- Pixel coordinate grounding data:
↓
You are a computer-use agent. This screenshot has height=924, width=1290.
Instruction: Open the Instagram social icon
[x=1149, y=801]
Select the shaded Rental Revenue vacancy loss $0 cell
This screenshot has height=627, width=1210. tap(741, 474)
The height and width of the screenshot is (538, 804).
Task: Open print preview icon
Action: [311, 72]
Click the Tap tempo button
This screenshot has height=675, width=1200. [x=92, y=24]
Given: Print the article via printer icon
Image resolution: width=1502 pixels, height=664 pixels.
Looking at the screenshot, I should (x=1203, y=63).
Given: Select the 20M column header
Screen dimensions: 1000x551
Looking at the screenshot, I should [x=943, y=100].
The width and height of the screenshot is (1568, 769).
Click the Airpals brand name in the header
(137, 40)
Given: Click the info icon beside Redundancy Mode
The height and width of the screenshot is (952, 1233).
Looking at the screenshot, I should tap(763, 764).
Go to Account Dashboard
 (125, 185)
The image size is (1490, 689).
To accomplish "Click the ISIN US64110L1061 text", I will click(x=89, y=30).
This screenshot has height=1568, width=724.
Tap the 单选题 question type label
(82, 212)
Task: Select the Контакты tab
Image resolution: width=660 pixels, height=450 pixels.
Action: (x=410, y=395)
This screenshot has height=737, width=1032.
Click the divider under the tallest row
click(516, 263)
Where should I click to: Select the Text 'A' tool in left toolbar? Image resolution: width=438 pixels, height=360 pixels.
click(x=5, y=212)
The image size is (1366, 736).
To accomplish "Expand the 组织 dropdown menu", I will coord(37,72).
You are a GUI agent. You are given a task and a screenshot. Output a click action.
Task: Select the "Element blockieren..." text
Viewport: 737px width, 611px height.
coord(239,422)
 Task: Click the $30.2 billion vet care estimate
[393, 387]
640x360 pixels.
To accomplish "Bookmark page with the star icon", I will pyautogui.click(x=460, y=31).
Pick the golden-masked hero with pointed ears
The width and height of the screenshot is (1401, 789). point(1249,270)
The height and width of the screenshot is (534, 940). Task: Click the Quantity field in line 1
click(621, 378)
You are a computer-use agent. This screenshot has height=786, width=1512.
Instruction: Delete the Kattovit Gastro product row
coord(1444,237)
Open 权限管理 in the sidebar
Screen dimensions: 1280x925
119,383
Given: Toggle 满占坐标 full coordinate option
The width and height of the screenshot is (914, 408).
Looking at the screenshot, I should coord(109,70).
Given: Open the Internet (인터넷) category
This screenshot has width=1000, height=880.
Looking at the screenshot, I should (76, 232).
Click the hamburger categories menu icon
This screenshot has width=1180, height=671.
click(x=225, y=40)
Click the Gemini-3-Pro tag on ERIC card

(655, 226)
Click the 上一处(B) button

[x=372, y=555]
↑
- Work instructions: If a line of the entries holds the word "menu", copy it out.

- Expected answer:
To accomplish "Expand the 组织 dropdown menu", I will coord(37,72).
Click the hamburger categories menu icon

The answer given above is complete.